Ne è un esempio l’articolo 7 del decreto divenuto materia di dibattito acceso tra i sostenitori della mediazione politica necessaria per fare approvare il decreto e i fautori dell’approvazione del decreto così com’è.
Nelle intenzioni dei firmatari l’articolo vorrebbe giustamente porre in risalto l’importanza di una prevenzione culturale ampia contro le idee e i comportamenti omotransfobici, tale da coinvolgere le nostre scuole così che la parte del decreto che rafforza le misure penali contro tali reati sia giustamente integrata in una prospettiva educativa più ampia.

Attorno a questo articolo si sta scatenando una contesa che pare non lasciare spazio a mediazioni. Ma davvero pensiamo che per estirpare la gramigna della violenza e del pregiudizio che albergano anche tra noi, sia determinante istituire una giornata nazionale contro la omotransfobia? Non è questa una scorciatoia, una mera illusione? L’azione di prevenzione della scuola contro il pregiudizio o ispira la scuola in quanto tale, nel suo essere luogo di trasmissione di una apertura culturale davvero laica, inclusiva, oppure risulta vana.
Ne è un esempio tragico l’insulto rivolto a Scalfarotto.

Non lo ignorino i sostenitori — tra i quali mi annovero — del decreto Zan, non lo si consideri solo l’acting di una persona sopra le righe.
L’insulto e il disprezzo morale nei confronti di chi matura visioni e prospettive diverse dalle nostre è proprio ciò che il decreto Zan vuole scoraggiare nel nome della libertà di autodeterminazione. Ma il rischio sempre presente quando si operano cambi radicali di discorso è che il nuovo discorso consideri chi resta ad esso divergente come un nemico da annientare senza prestare ascolto alle sue ragioni.
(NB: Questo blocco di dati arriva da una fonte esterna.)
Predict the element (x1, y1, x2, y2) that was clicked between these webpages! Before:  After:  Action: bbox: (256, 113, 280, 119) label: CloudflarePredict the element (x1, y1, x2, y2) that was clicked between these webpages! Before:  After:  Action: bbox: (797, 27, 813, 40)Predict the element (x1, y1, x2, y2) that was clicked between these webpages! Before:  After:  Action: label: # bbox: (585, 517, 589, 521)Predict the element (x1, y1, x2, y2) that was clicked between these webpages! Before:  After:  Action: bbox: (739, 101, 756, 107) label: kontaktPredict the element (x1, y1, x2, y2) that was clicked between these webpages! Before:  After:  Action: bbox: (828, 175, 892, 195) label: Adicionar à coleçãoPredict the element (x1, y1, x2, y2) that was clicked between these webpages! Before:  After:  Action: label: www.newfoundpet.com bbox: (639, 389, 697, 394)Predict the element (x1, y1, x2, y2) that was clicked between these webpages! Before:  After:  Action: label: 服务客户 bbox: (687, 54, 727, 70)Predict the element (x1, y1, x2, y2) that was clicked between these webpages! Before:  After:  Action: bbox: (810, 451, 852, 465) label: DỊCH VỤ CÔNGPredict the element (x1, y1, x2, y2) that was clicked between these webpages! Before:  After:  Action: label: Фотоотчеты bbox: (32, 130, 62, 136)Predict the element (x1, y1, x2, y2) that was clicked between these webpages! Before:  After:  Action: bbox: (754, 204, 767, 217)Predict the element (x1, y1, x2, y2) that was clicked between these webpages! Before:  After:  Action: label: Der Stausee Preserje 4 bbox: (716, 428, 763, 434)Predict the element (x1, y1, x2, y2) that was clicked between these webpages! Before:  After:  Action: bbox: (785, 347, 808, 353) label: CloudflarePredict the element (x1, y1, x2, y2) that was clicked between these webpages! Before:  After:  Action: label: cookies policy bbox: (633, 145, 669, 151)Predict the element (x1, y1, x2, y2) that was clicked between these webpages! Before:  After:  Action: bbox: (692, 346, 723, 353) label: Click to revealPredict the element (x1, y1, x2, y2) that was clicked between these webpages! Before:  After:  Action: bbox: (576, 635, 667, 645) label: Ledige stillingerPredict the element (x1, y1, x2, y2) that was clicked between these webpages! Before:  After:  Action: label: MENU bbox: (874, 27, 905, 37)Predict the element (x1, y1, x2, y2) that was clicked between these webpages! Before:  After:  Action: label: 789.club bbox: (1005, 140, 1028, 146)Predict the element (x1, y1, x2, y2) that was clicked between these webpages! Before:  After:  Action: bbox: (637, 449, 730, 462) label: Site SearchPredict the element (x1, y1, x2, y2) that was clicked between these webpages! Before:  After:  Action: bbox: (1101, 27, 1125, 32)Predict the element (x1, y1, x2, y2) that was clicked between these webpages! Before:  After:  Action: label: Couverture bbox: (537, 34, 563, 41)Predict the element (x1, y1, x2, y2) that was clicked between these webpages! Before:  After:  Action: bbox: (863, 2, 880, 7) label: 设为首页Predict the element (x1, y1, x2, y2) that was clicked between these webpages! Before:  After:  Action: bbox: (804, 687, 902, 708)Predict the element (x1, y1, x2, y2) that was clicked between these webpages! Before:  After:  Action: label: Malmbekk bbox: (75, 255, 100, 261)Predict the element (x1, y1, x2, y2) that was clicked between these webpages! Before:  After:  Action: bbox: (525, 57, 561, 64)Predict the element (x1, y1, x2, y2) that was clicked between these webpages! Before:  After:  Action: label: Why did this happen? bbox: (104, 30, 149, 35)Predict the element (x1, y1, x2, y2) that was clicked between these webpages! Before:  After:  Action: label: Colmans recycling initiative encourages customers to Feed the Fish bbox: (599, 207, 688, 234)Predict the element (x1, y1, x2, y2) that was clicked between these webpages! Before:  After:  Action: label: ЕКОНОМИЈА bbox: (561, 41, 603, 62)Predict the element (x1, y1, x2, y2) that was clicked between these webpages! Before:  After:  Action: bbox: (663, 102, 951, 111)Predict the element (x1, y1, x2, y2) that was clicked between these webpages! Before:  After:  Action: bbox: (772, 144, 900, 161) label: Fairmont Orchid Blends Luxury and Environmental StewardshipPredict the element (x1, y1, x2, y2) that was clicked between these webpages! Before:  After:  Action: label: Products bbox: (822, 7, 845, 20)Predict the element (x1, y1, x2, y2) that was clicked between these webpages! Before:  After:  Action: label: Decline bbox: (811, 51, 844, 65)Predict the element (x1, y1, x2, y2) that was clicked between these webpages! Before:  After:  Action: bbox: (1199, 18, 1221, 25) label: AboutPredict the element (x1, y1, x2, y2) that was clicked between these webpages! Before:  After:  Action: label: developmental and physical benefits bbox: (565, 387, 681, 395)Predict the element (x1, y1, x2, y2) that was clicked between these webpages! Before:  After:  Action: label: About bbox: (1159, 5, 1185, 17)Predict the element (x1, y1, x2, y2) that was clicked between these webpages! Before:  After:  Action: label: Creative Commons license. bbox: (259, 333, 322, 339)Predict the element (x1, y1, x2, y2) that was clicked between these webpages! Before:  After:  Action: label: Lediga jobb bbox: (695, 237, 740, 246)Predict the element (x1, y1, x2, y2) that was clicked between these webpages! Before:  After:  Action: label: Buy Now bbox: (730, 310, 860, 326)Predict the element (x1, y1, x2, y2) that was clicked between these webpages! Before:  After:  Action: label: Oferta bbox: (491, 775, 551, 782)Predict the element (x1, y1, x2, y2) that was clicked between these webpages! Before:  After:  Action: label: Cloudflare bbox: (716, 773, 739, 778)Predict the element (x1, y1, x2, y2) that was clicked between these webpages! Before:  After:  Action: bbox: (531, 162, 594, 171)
Ci vuole uno sforzo costante, anzitutto personale, per essere davvero democratici. Essere democratici non è una condizione d’essere che si raggiunge una volta per tutte, ma uno sforzo che trova spesso nelle parti più ideologiche di noi stessi il suo ostacolo maggiore. È uno sforzo che dovrebbe trovare nella laicità della scuola la sua incarnazione istituzionalmente più alta, la quale dovrebbe sempre scoraggiare la tentazione fondamentalista di possedere la verità, di essere sempre nel giusto.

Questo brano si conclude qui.